Here are my predictions and prognostications for Round 2:
- Android will emerge as de facto mobile OS for the majority of mobile devices in the future. It’s free, there is an emerging app ecosystem behind it and it sponsored by Google. Compared to the Windows Mobile, which costs some $5 per unit and currently little in the way of apps, Android is the obvious choice.
- Nokia will abandon Symbian.
- Due to lack of strong 3rd party OEM support, eMicrosoft will offer a WinMo 7-based Zune phone in attempt to prove WinMo 7′s viability in the marketplace. It will/should push strong integration with Windows as a selling point. Unfortunately, in the age of the cloud, the desktop means much less than it used to
- Palm will eventually be acquired.
- RIM will founder with its growth leveling off. Despite its best efforts, RIM is fundamentally a hardware engineering company and has not yet mastered the competencies to offer a compelling user experience or build a strong ecosystem. It will continue to retain strength in the hardcore professional segments (i.e. financial and law) – alas this segment has been hard hit in the current economic upheaval. Expect a strategy transaction (maybe Palm?) to help it fill in the gap
- In order to close the feature function gap against iPhone, Android will need to improve its media integration. Expect Google to offer its own media management/iTunes-program, likely through acquisition.
- In order to close the applications gap, Google, perhaps acting through partners such as Verizon and Motorola will in effect ‘bribe’ iPhone Devs to port their apps over to Android, likely through the use of Marketing Development Funds.

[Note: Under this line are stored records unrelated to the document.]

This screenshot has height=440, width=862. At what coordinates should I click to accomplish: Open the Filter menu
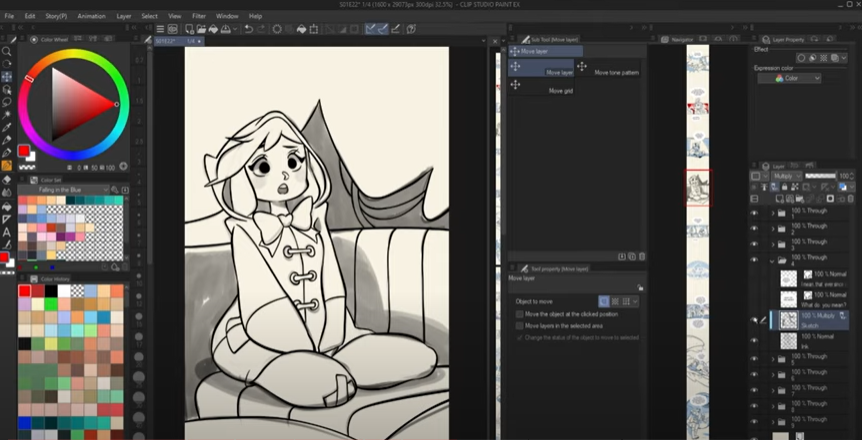click(199, 16)
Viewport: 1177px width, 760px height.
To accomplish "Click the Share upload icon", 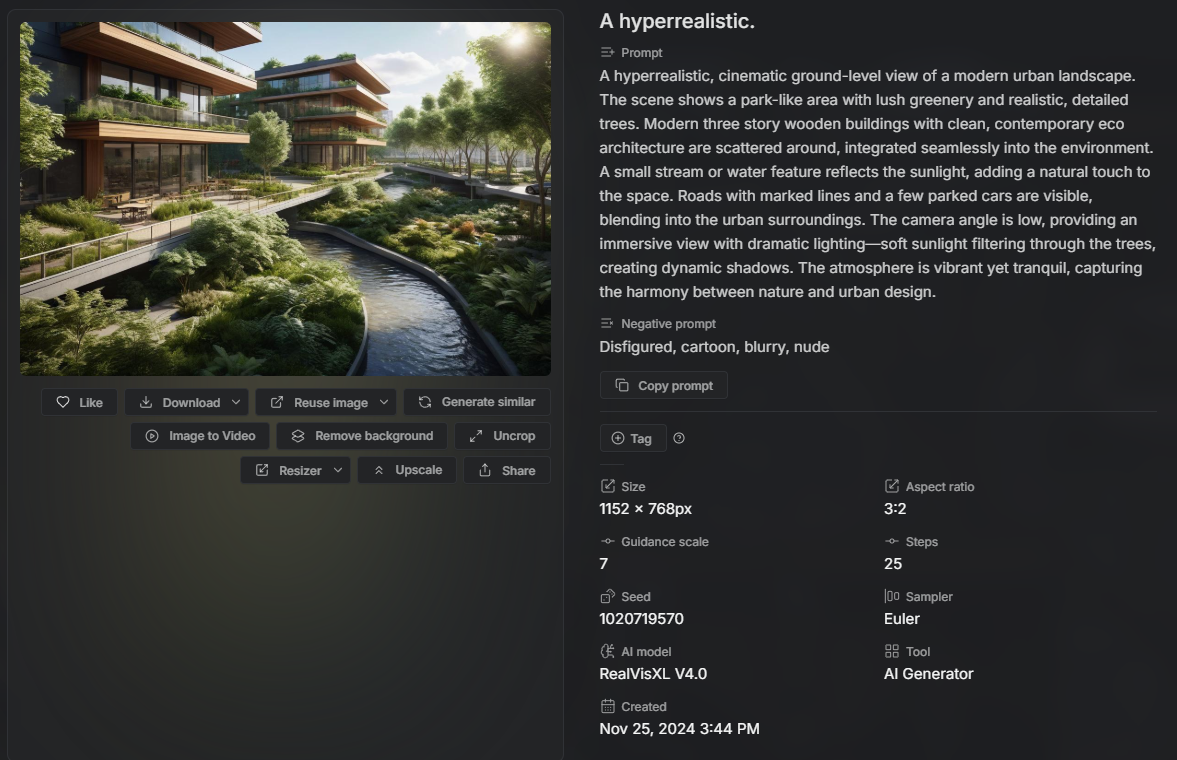I will tap(485, 470).
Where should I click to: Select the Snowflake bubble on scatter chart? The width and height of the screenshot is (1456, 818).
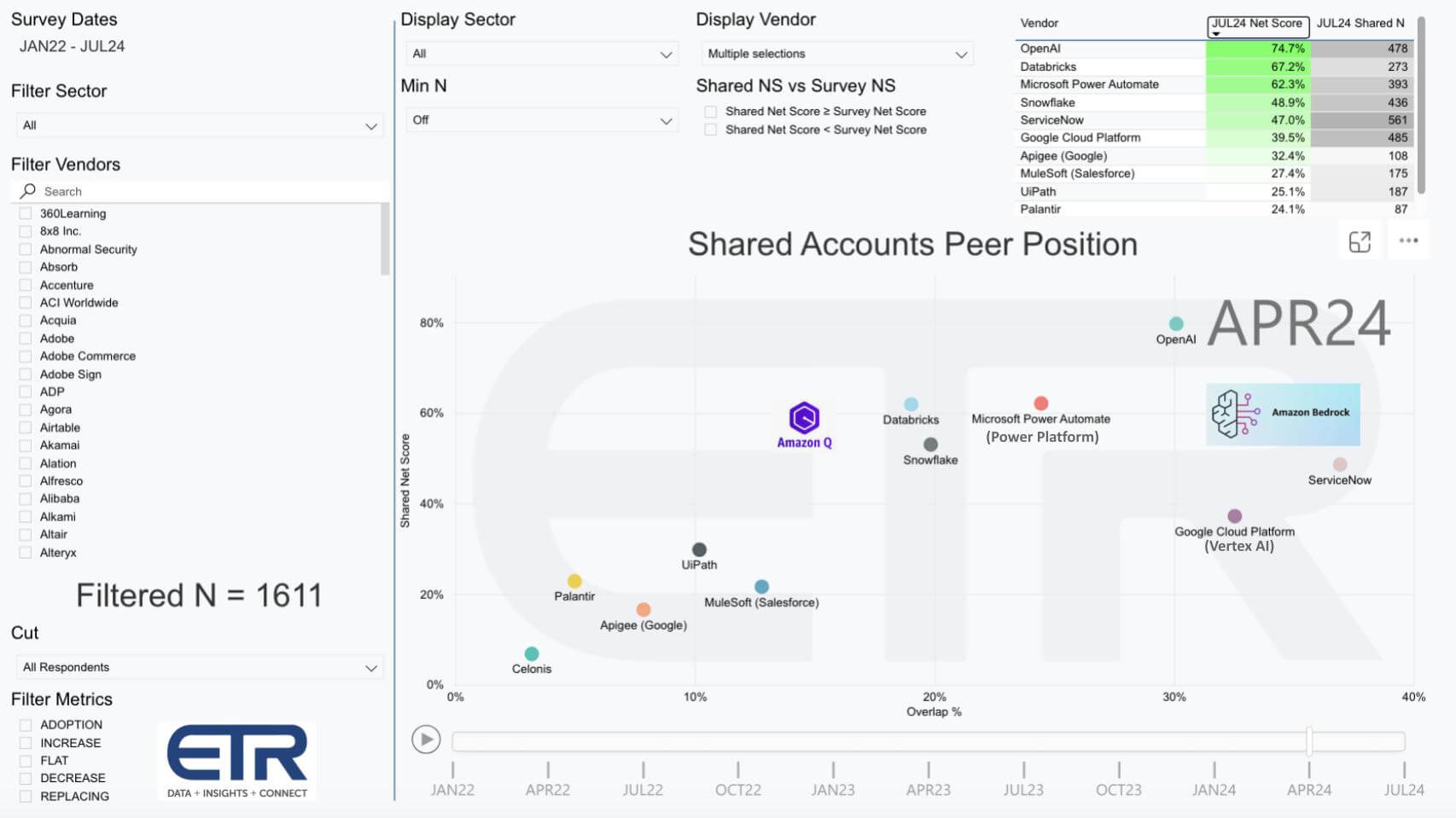coord(930,444)
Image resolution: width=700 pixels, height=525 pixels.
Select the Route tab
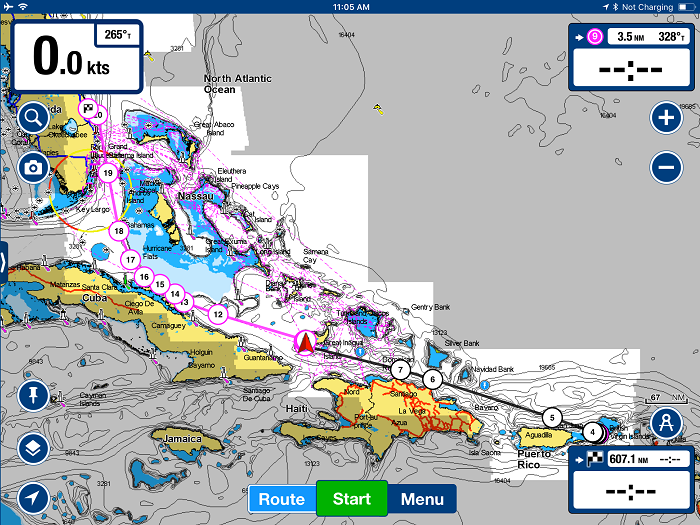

- Motorola will stabilize as a viable handset manufacturer and continue to grow its currently developing position as high end smartphone OEM. However, it will struggle to breakout from this role and will face strong competition from the likes of HTC, DELL(!) and host of other Android-producing OEMs that will keep its pricing power in check.
- The line between smartphone and PC OEMs will continue blur. Already Dell and HP are stepping back into the smartphone space and Nokia has gone the other way offering its own notebook.
- If anything, the market power of Verizon which I gather used its clout to keep the MotoBlur skin off the Droid phone demonstrates how beholden other handset manufacturers are network operators.
- mobile applications will be even more pervasive than the current crop of desktop social media apps. Those services such as LinkedIn and Facebook that make gracefully make the transition to the mobile context will flourish as mobile becomes the de facto paradigm with which people interact with computing. Arguably, Twitter already is more of a mobile app than a traditional desk-bound web app.
- expect a continued evolution in the business model of network providers away from current monthly unlimited data plans. Kindle WhisperNet’s subsidized wireless and MiFi pay per megabyte packages are a sign of things to come.
X-Factors in Round 2 (and 3) are:
- the impact of the transition of wireless networks to LTE on handset OEMs in the 2011-2012 timeframe. Will this be incremental or disruptive?
- will the smartphones and netbooks segments converge?
- will the 700mhz spectrum, with its open access conditions, break the current wireless business model of charging users data plans per (subsidized) device?
- when will someone create the killer app for smartphone devices and will it be on iPhone or Android?